**The records**
————
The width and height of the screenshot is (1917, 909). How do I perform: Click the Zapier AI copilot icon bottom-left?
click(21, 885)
————
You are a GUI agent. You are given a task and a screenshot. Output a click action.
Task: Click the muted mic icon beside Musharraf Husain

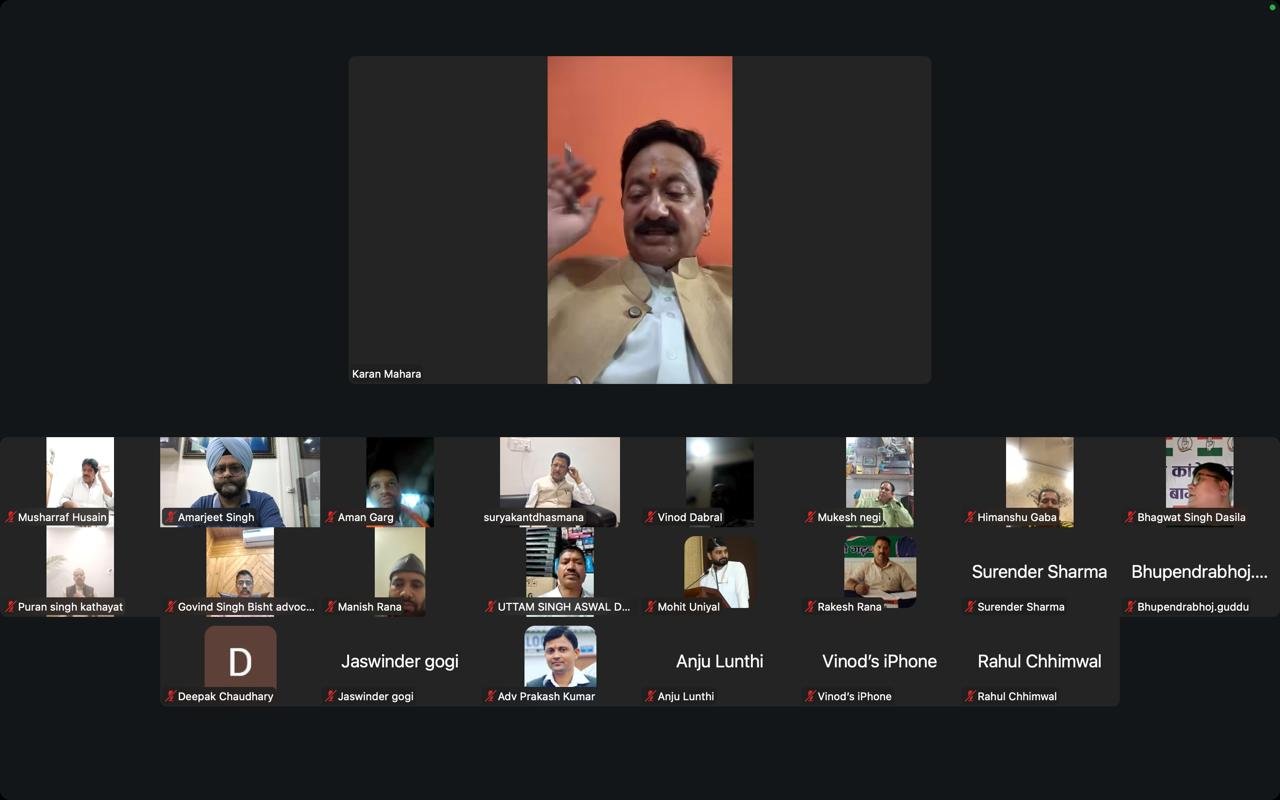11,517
————
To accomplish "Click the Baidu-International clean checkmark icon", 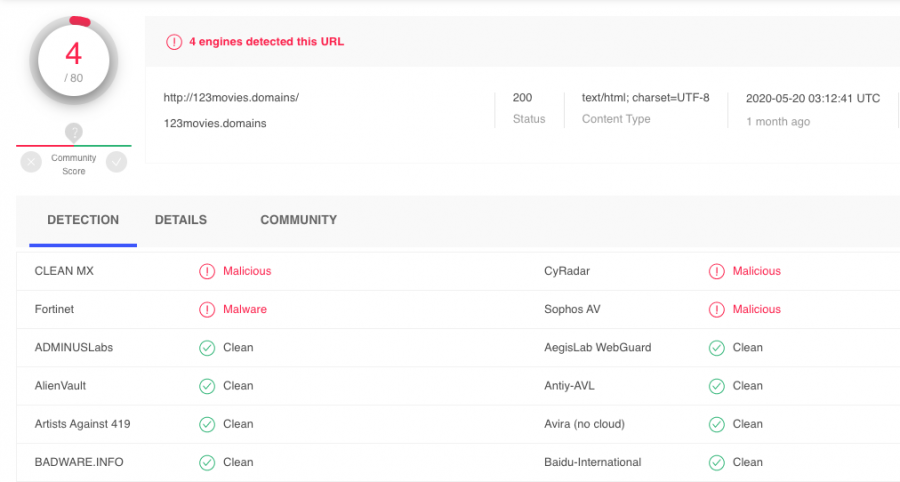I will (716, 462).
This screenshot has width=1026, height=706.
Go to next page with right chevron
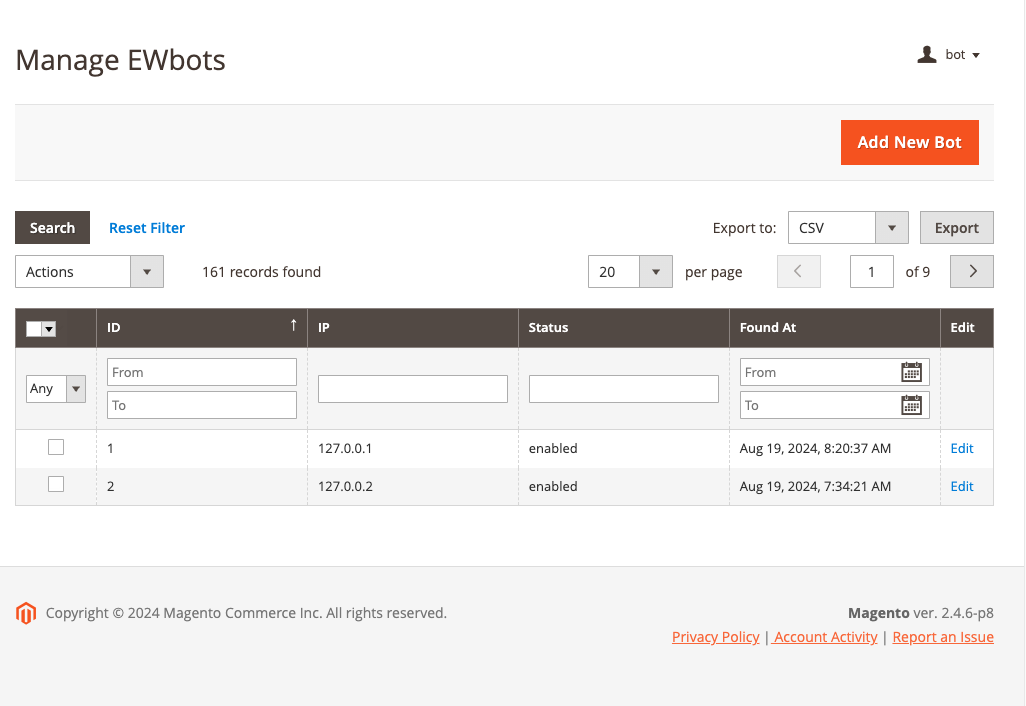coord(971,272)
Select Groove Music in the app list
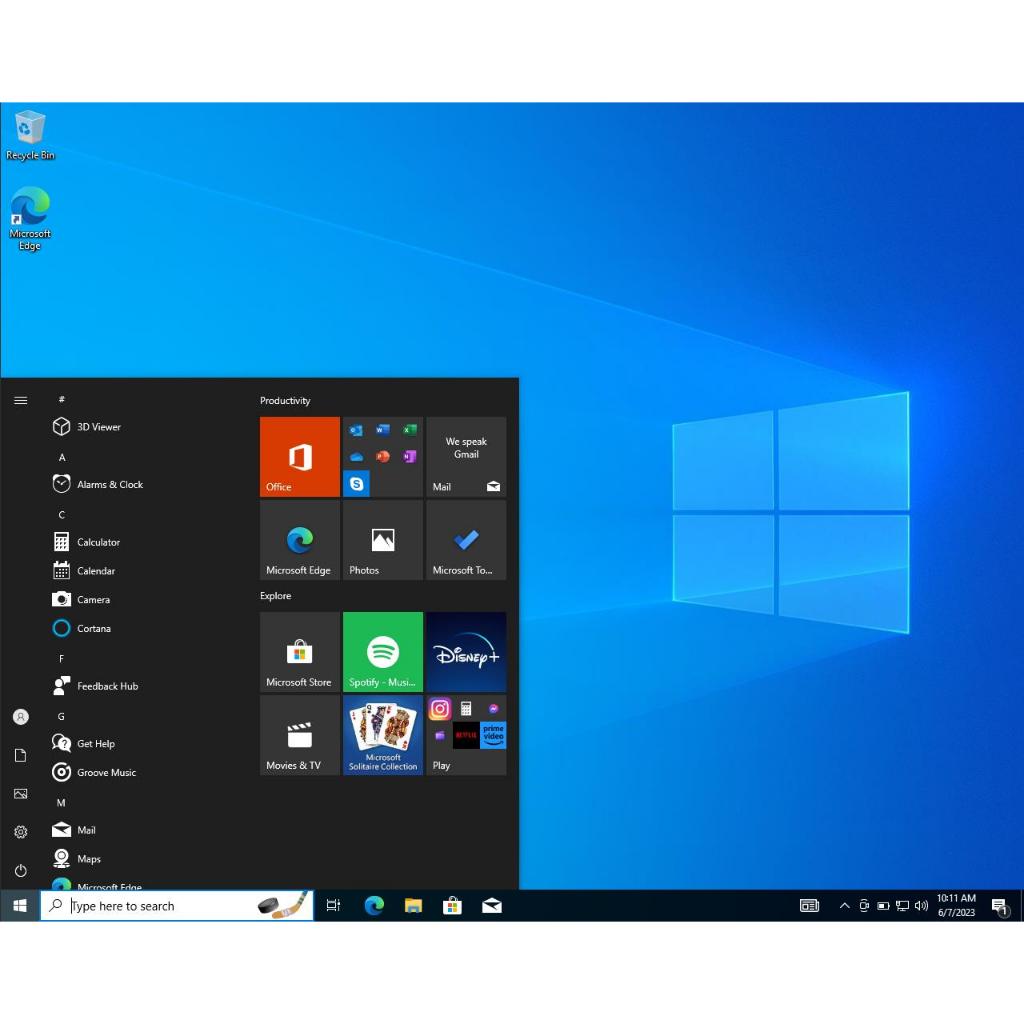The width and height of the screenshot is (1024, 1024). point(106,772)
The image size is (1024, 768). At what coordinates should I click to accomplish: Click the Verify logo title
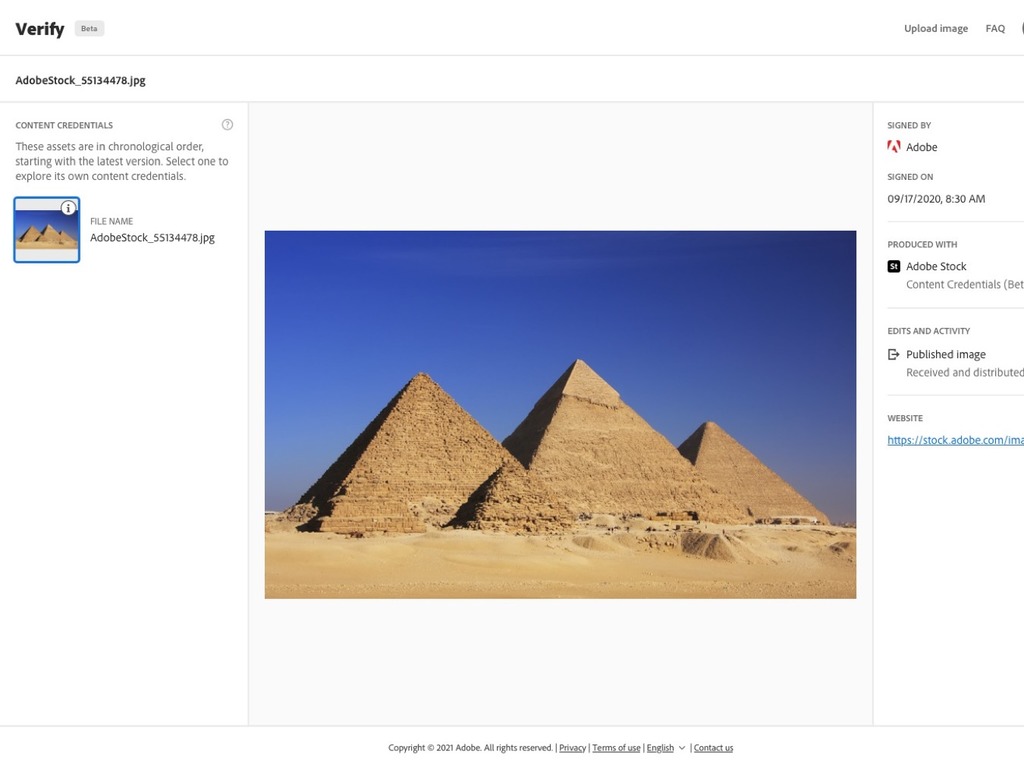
————
**What to do**
Lay out the records as a JSON list of strings with one string per line, skipping blank lines and leaving out the pictures. Begin at the line that contains "This screenshot has width=1026, height=706." and stop after the line that contains "The image size".

**Answer to this problem**
[
  "This screenshot has width=1026, height=706.",
  "Go to next page with right chevron",
  "coord(971,272)",
  "Select Groove Music in the app list",
  "The width and height of the screenshot is (1024, 1024). point(106,772)",
  "The image size is (1024, 768). At what coordinates should I click to accomplish: Click the Verify logo title"
]